- Passage shown -

════

The devastating attacks that took place in Paris last night are expected to have taken weeks to plan, but the French authorities were aware of the individuals behind the marauding massacre that left 120 people dead – the majority killed at in the Bataclan concert hall. Islamic State (Isis) claimed responsibility for the attack after French President François Hollande said the terrorist group had committed an "act of war" against France.
Speaking minutes after news of the horrific incidents had broken last night, Hollande told the French nation: "We know where it comes from, who these criminals are, who these terrorists are. As I speak, terrorist attacks of unprecedented proportions are underway in the Paris area. There are dozens killed, there are many injured. It is a horror. We have, on my decision, mobilised all forces possible to neutralise the terrorists and make all concerned areas safe."
Paris was targeted by Isis terrorists in January, who stormed the offices of satirical magazine Charlie Hebdo, killing 12 and injuring 11 including a French policeman who was executed in the street.
Speculation has already begun on how much the French authorities knew about the eight terrorists who died in last night's attacks, and if they had been on a "watch list" due to the heightened security following the January massacre. Brothers Cherif Kouachi and Said Kouachi, who carried out the Charlie Hebdo attack, were known to US intelligence services and had been under surveillance since as early as 2010.
France is now on lockdown, following the worst atrocity in the French capital since the World War Two, after Parisians were shot dead in five sites in Paris.

════

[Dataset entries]
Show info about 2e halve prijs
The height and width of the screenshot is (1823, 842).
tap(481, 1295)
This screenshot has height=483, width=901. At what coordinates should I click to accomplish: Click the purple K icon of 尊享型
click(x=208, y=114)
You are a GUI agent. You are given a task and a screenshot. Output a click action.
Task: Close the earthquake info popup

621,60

════

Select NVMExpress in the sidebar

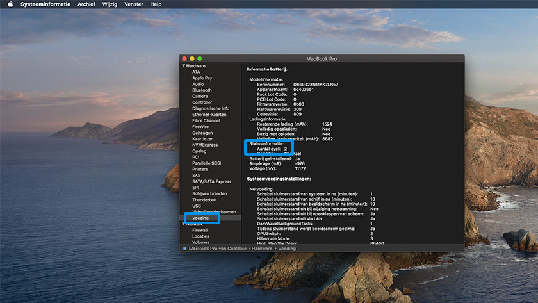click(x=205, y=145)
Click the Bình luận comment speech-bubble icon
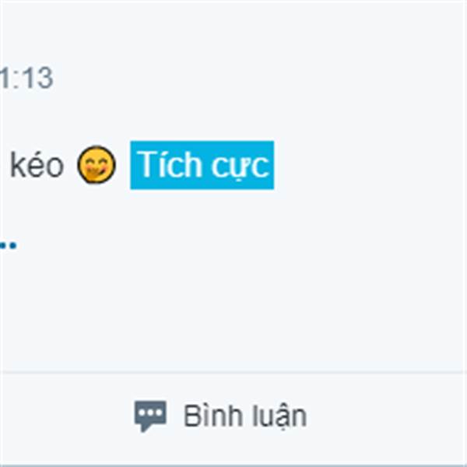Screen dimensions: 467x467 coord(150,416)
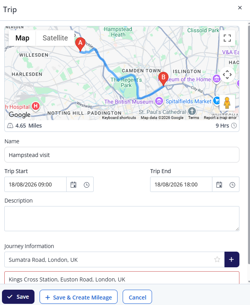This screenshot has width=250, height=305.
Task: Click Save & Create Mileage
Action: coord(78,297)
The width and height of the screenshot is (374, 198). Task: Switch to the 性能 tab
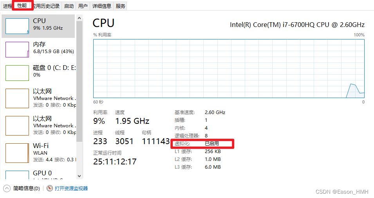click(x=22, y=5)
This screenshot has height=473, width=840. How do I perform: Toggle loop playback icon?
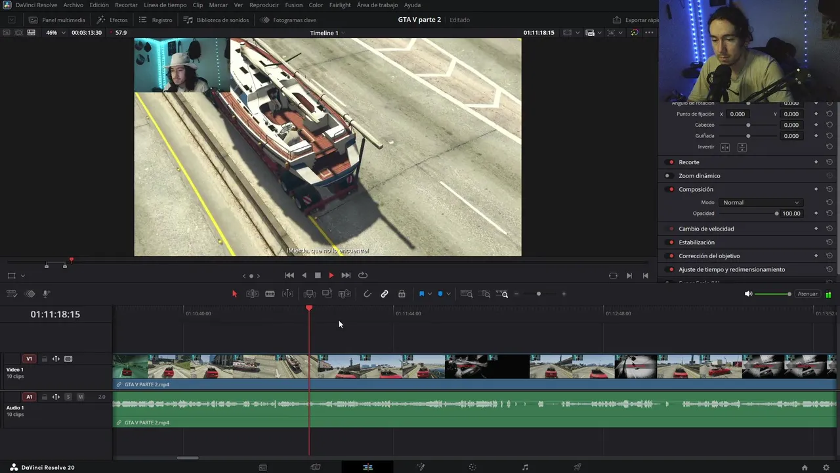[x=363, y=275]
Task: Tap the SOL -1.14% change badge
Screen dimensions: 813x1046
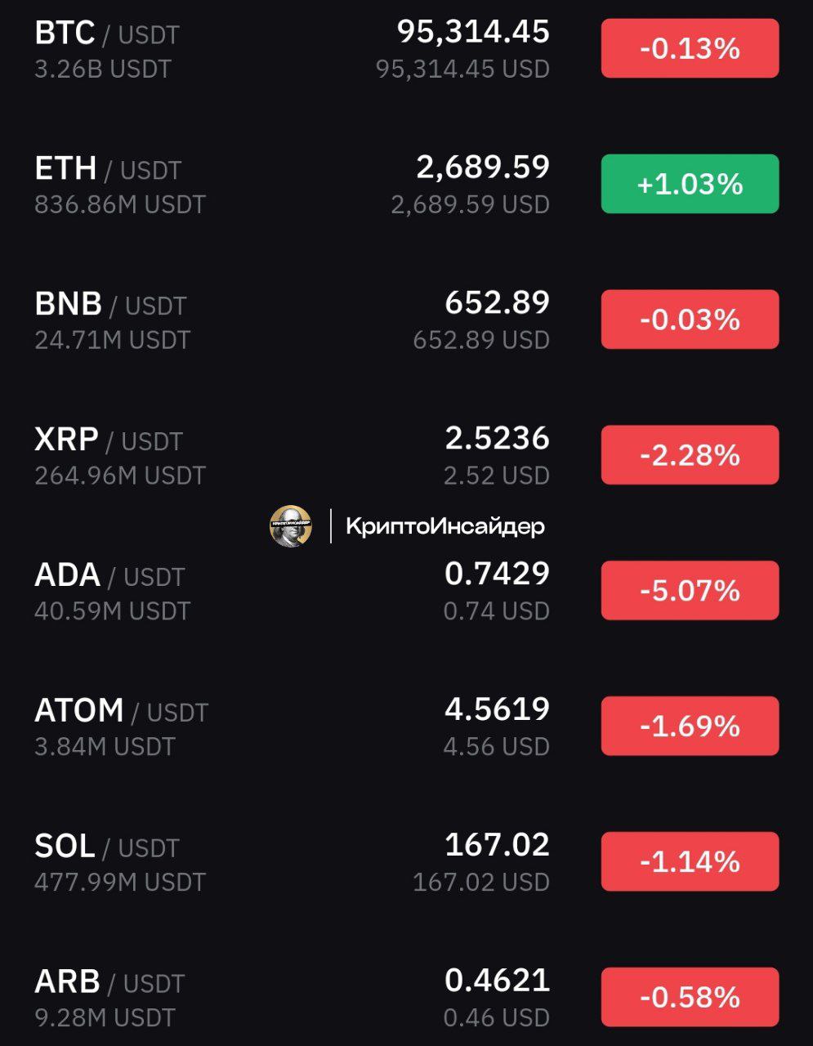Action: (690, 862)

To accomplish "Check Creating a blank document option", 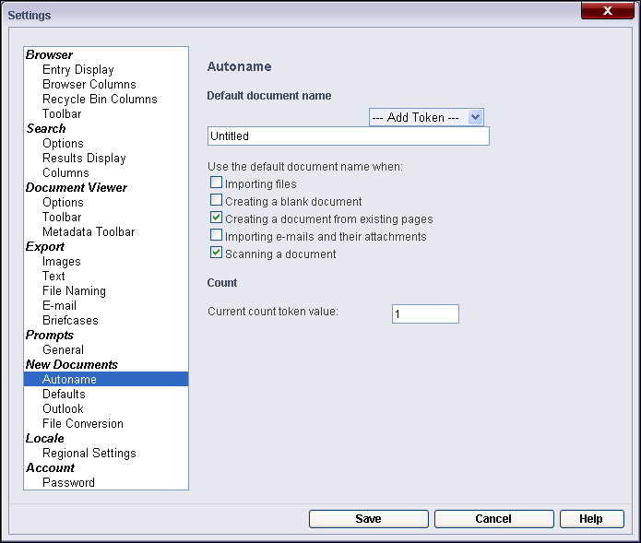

════

- Requirement 1 -
In the report on the Paris attacks, which group claimed responsibility?
- Requirement 2 -
Write the next part of the report on the Paris attacks, picking up after its last sentence.
This material has no connection to the report on the Paris attacks.

- Exercise result 1 -
Islamic State (Isis)

- Exercise result 2 -
At least 80 fans attending the concert by heavy rock band the Eagles of Death Metal at the Bataclan concert hall were slaughtered by the terrorists at the venue. Four of the terrorists died: three blew themselves up using 'suicide belts' and a fourth was shot dead by French police.
In separate attacks, terrorists targeted the restaurant La Belle Equipe on the Rue de Charonne in the 11th district of Paris, leaving at least 19 people dead; Le Carillon bar and Le Petit Cambodge restaurant in the 10th district's Rue Alibert, killing 12; and La Casa Nostra restaurant on the Rue de la Fontaine au Roi in the 11th district, where at least five people were gunned down.
The terrorists, who were armed with grenades and Kalashnikov AK-47 automatic rifles – the same weapon used in the Charlie Hebdo terror attacks.
Gunmen also targeted football stadium Stade de France during an international friendly between the French national side and Germany that was attended by French President François Hollande. Hollande was rushed to safety by bodyguards. Six fans where killed when a suicide bomber detonated explosives outside the stadium.
The French government has declared three days of national mourning.